Generative neural networks for synthetic PBX microstructures with varying levels of damage to evaluate shock sensitivity through meso-scale simulations*

Damage in energetic material (EM) microstructures has the potential to significantly impact the performance of critical national security and safety devices. Understanding and modeling microstructural damage and its effects under various loading conditions requires multi-scale computational models. A significant bottleneck for computational modeling efforts is the paucity of microstructural images at various levels of damage. Here we present HEDS (Heterogeneous Energetic Damage Simulator), a versatile tool designed for generating varying levels of damage within microstructure images of a specific plastic bonded explosive (PBX). The HEDS workflow commences with the preprocessing of available PBX micrographs. Then, leveraging machine learning techniques, HEDS not only removes damage from existing PBX images but also systematically reintroduces damage at different levels or volume fractions, enabling the study of material responses at various damage levels.

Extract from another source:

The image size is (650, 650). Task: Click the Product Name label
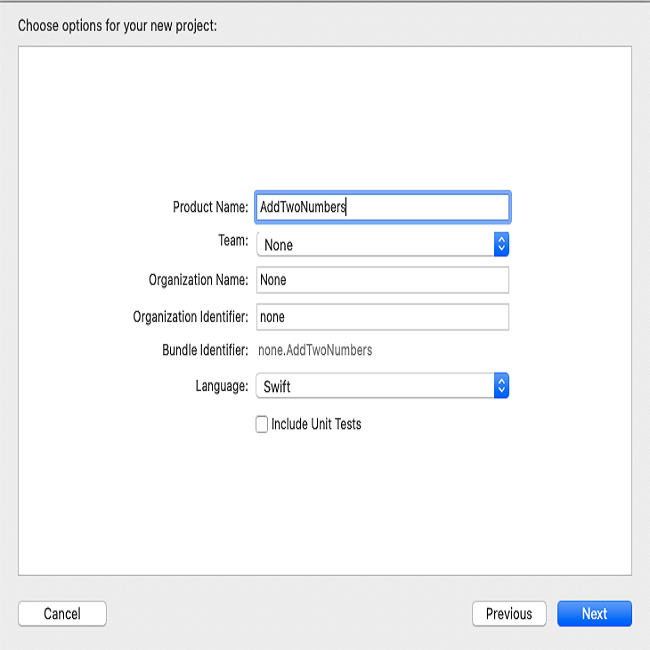click(211, 207)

Furthermore, HEDS offers the capability to create synthetic microstructures, addressing the challenge of limited availability of real microstructure images. HEDS comprises three distinct machine learning models: 1) Microstructure Generation (Diffusion model): enables the generation of a stochastic ensemble of entirely new synthetic microstructures, which is valuable for addressing data scarcity issues in sourcing microstructure images; 2) Image Inpainting (U-Net): this model removes all damage from a given microstructure, creating an undamaged (inpainted) reference; 3) Damage Reintroduction (CycleGAN): reintroduces realistic damage at varying volume fractions into the in-painted microstructure, allowing for controlled assessments of sensitivity to shock loading;. By progressively reintroducing damage into the inpainted microstructure, our framework facilitates a comprehensive analysis of PBX behavior under different levels of damage. HEDS is a useful tool for advancing our understanding of energetic materials and enhancing the safety and effectiveness of related applications.